_Task input_.
━━━━━━━━━━━━━━━━━━━━━━━━━━━━━━
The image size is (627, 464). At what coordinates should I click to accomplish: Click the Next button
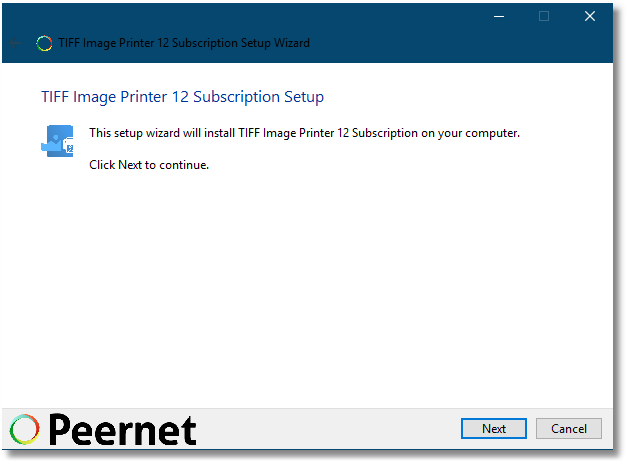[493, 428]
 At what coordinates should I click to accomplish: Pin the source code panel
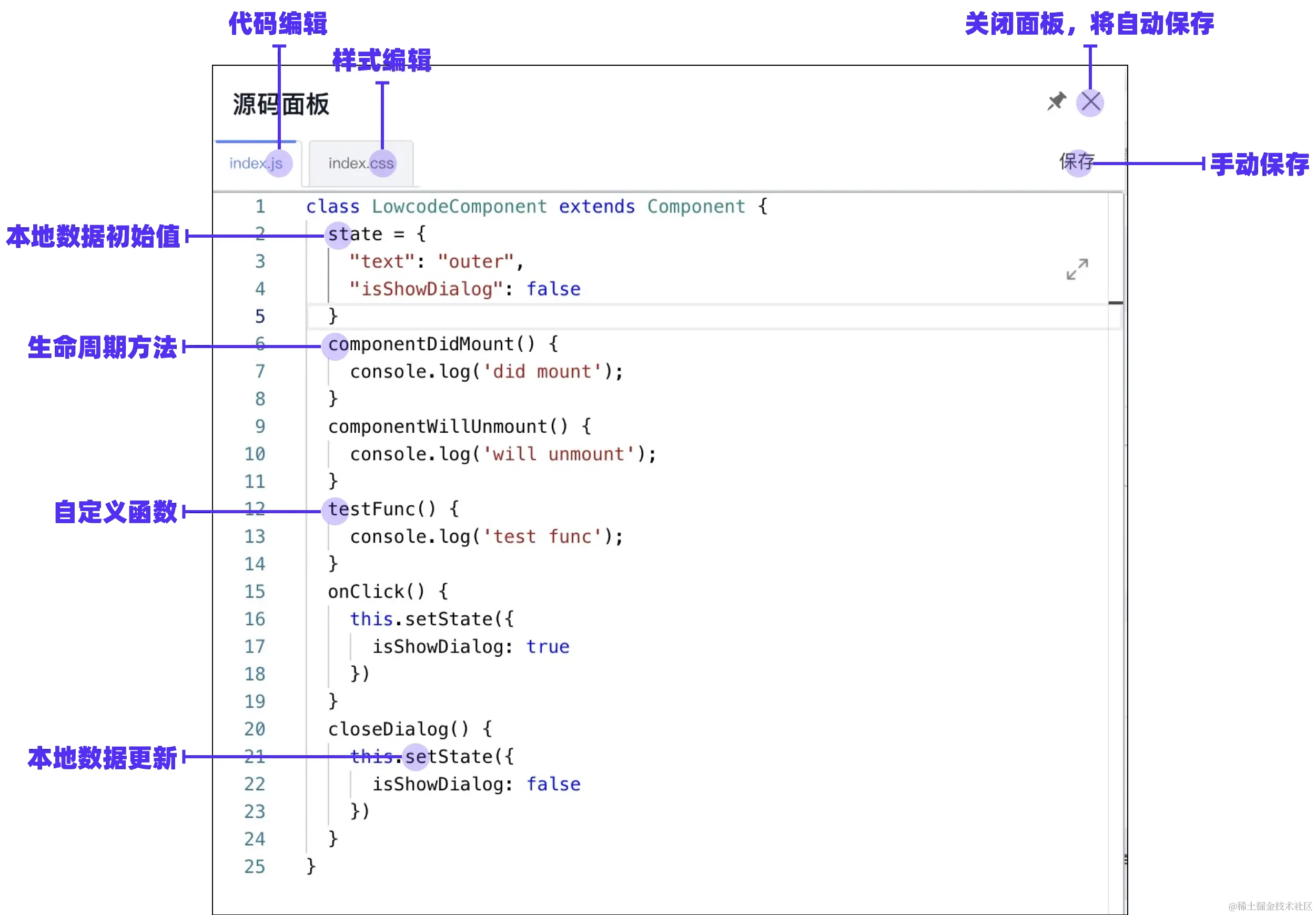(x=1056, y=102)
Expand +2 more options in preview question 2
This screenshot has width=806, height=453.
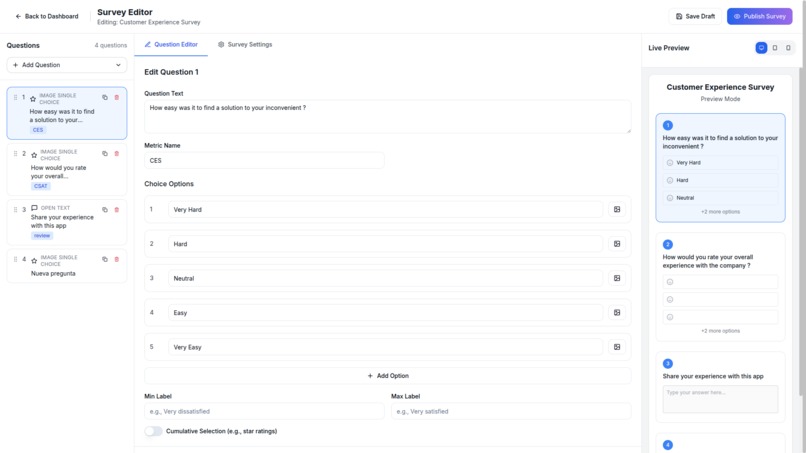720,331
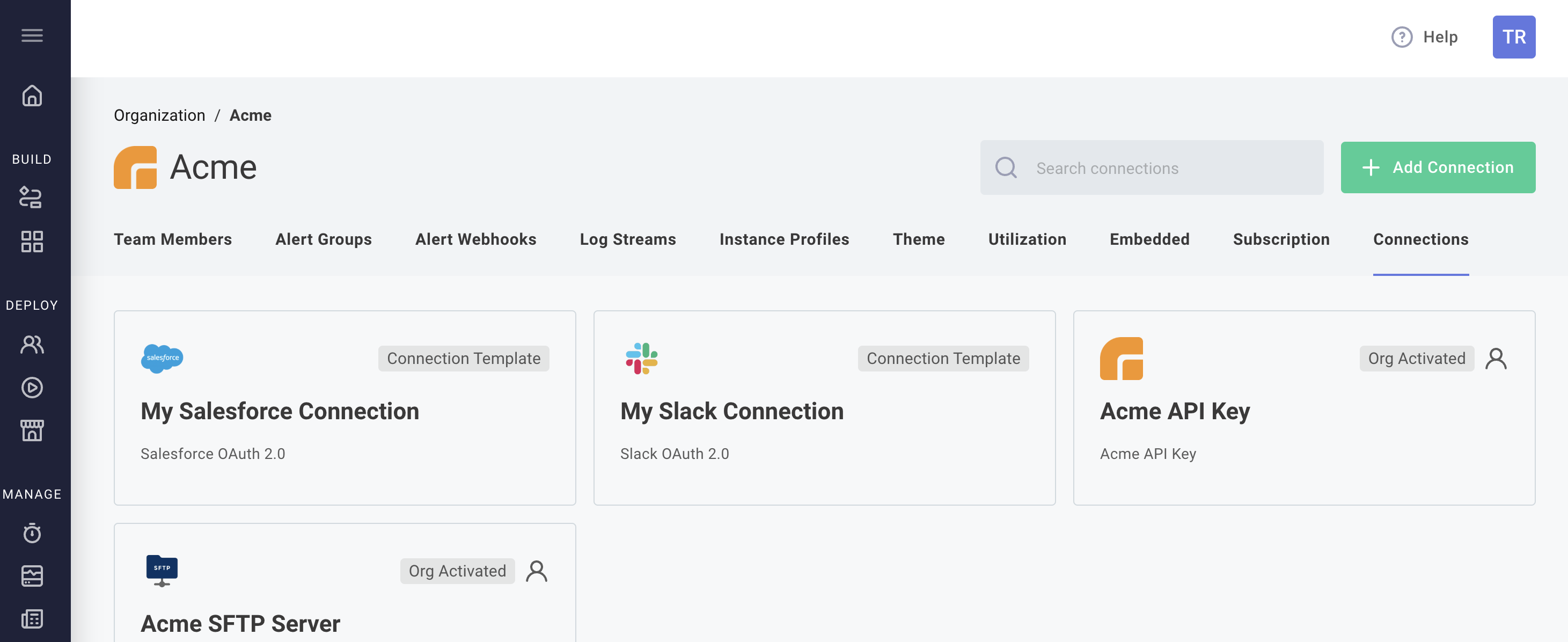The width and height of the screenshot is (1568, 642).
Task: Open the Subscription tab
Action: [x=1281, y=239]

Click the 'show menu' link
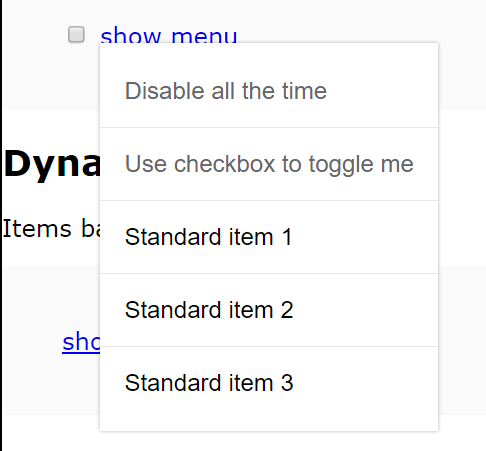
━━━━━━━━━━━━━━━━━━━━━━━━━━━━━━
_Written request_. Repeat the rows above word for word, leaving out the pictures.

_Full output_.
The image size is (627, 464). At what coordinates should I click to accomplish: Click the Next button
[493, 428]
 At what coordinates should I click to accomplish: Pin the source code panel
(x=1056, y=102)
Expand +2 more options in preview question 2
This screenshot has width=806, height=453.
720,331
The width and height of the screenshot is (1568, 642).
Task: Open the Subscription tab
Action: [x=1281, y=239]

Click the 'show menu' link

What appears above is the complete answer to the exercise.